Enfin, la réunion mensuelle employeur / délégués doit leur être spécialement réservée. Une assemblée commune du comité d’entreprise et des délégués du personnel ne peut en tenir lieu (Cass. crim. 12 mars 1970, Bull. crim. n0 102, p.233), la loi n’est pas respectée si les deux réunions sont confondues, la réunion des délégués doit leur être spécifique (Cass. crim. 30 juin 1987, aff. D...).

Il n’est pas interdit toutefois que la réunion des délégués succède immédiatement à celle du comité d’entreprise (Cass. crim. 12 mars 1970, précité).

 

Réunions exceptIonnelles :

En dehors de la réunion mensuelle, les délégués peuvent sur leur demande être reçus par l’employeur on cas d’urgence (C. trav., art. L. 424-4).

·"Sur leur demande": c’est une première condition "cette disposition légale exige nécessairement qu’une demande de réception émanant des délégués eux-mêmes ou de l’un d’entre eux ait effectivement été présentée à la direction" (en ce sens, Cass. crim. 29 mars 1977, Bull. crim. n0 117, p. 228). Peu importe donc le nombre de délégués auteurs de la demande, dés lors que celle-ci existe.

·"L’urgence": elle peut naître, par exemple, de l’imminence d’un conflit collectif, d’un problème de sécurité du travail à résoudre rapidement, voire d’un problème personnel à tel ou tel salarié... en bref, de toute circonstance justifiant une prise de décision ou une mesure immédiate ne pouvant attendre d’être discutée lors de la prochaine réunion mensuelle. Lorsque l’urgence est ainsi établie, l’employeur est tenu de recevoir les délégués, éventuellement sans délai et sans rédaction préalable de la note écrite normalement exigée, si le temps presse (Cass. soc. 15 octobre 1953, lnf. soc. 1953-799).

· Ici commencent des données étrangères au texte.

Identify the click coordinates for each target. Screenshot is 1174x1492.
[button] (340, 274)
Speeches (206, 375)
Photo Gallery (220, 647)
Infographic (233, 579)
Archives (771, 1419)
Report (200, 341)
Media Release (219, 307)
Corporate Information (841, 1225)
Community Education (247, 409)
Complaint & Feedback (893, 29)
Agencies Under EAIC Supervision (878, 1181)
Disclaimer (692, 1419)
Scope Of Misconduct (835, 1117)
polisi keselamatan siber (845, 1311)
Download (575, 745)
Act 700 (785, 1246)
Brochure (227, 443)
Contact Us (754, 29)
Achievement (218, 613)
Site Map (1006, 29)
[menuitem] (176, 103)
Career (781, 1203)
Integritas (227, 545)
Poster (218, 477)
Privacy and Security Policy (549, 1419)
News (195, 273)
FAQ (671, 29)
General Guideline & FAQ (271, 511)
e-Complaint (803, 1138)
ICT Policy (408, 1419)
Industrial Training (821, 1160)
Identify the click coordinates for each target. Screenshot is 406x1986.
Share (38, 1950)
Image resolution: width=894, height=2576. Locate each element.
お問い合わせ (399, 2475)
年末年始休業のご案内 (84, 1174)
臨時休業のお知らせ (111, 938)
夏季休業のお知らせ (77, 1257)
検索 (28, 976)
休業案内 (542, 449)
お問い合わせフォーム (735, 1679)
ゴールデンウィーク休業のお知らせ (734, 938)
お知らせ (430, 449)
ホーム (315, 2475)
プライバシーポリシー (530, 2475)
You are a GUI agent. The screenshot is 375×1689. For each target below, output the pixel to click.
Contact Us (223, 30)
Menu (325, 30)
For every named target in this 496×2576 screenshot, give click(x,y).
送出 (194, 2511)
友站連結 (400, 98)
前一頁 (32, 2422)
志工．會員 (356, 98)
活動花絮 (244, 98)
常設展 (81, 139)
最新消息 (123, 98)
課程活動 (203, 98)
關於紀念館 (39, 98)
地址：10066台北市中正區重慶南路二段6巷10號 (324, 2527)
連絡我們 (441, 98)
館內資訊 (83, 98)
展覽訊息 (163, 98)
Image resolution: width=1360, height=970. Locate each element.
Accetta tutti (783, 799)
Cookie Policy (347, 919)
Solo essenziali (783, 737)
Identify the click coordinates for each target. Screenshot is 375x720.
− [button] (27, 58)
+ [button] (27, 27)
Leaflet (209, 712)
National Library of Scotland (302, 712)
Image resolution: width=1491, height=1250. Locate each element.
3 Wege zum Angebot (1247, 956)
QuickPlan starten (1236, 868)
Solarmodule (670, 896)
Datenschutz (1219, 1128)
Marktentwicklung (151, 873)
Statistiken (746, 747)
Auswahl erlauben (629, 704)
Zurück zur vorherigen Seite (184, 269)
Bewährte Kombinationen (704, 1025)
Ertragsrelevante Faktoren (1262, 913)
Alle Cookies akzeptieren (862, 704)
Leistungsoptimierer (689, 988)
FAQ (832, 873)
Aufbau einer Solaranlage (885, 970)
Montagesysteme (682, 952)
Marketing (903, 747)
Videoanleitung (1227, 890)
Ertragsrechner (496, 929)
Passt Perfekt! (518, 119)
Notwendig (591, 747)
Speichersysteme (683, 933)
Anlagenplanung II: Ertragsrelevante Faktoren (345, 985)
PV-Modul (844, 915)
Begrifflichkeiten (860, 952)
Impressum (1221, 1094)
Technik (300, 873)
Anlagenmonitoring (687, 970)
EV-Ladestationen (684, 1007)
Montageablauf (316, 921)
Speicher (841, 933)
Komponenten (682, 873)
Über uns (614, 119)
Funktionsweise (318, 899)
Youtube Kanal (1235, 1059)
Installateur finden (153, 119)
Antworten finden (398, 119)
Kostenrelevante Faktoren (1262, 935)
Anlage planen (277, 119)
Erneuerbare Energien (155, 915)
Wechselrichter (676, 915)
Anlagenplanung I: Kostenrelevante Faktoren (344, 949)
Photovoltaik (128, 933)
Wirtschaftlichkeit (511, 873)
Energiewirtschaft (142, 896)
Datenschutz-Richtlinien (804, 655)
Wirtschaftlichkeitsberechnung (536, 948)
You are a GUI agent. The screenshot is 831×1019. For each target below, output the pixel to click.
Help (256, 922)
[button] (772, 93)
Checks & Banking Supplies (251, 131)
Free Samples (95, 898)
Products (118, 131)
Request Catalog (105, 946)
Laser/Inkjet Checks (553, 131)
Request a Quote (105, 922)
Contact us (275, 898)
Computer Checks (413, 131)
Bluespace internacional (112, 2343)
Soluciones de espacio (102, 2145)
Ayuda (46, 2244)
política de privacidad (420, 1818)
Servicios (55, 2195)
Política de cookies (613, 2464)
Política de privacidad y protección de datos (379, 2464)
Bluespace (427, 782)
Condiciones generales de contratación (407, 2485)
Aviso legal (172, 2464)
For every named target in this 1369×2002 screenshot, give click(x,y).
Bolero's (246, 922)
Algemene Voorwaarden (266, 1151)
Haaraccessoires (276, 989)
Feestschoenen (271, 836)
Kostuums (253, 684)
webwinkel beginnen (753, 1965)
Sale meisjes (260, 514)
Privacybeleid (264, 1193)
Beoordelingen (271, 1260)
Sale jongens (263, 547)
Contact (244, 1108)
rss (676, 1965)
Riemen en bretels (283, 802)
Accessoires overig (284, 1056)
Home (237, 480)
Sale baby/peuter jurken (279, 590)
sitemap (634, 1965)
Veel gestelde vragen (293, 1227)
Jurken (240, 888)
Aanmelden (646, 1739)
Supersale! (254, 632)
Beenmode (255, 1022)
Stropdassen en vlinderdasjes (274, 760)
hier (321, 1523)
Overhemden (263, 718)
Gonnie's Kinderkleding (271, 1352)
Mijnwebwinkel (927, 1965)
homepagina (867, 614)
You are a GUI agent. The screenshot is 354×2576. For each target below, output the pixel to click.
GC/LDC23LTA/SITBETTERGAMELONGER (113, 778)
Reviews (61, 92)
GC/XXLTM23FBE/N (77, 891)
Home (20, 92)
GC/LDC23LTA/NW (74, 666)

Par contre, si l’urgence invoquée ne paraît nullement fondée, l’employeur peut refuser de recevoir les délégués, et les délégués n’ont alors aucun moyen de s’imposer.

Ainsi :

- ont été jugés coupables d’abus dans l’exercice de leurs fonctions, des délégués du personnel qui avaient organisé un arrêt de travail au motif que l’employeur refusait de les recevoir sur le champ pour fixer la date des élections au comité d’entreprise étant en conversation d’affaires (cass. soc. 10 juin 1964, Bull. IV, n’ 501);

- jugé également que s’était rendu coupable de faute grave le délégué qui avait pénétré avec d’autres salariés dans le bureau du directeur, alors en conférence, et commis différents actes de vandalisme "Les délégués du personnel ne peuvent présenter des revendications aux employeurs... dans des conditions d’agitation, de désordre et de violence que l’exercice normal de leurs fonctions leur permet d’éviter (cass. soc. 27 novembre 1968, Bull. V, n’ 535). Ici, c’est la manière dont la demande de réception avait été présentée qui a été jugée "intempestive et génératrice de troubles.

On retiendra donc que l’organisation d’une réunion exceptionnelle suppose tout à la fois une démarche expresse des délégués du personnel et une situation d’urgence, cette urgence justifiant que ne soit pas respecté, par exception, le délai minimum de deux jours normalement prescrit pour l’information préalable de l’employeur (v. n0 55).

 

Réceptions restreintes :

La loi prévoit également (C. trav., art. L. 424-4) que les délégués du personnel peuvent être reçus, selon les questions à traiter

- soit Individuellement quand, par exemple, un délégué aura à transmettre une réclamation urgente d’un salarié ;
- soit par catégorIe professionnelle : ouvriers, employés, agents de maîtrise, cadres;
- soit par atelier, service ou spécialité professionnelle.

Ces réceptions restreintes ont lieu sur demandes formulées par les délégués intéressés.

Aucune jurisprudence sur ce sujet.

 

PARTICIPANTS

Participent aux réunions :

· l’employeur;
· les délégués titulaires;
· les délégués suppléants s’ils le souhaitent;
· éventuellement, des représentants syndicaux admis à "assister" les délégués.

La participation des délégués titulaires aux réunions n’appelle aucun commentaire particulier. Celle de l’employeur en revanche, celle des suppléants et celle des "assistants syndicaux" obligent à quelques précisions.

L’employeur :

Aux termes de l’article L. 424-4 du Code du travail, les délégués sont reçus... "par le chef d’établissement ou son représentant".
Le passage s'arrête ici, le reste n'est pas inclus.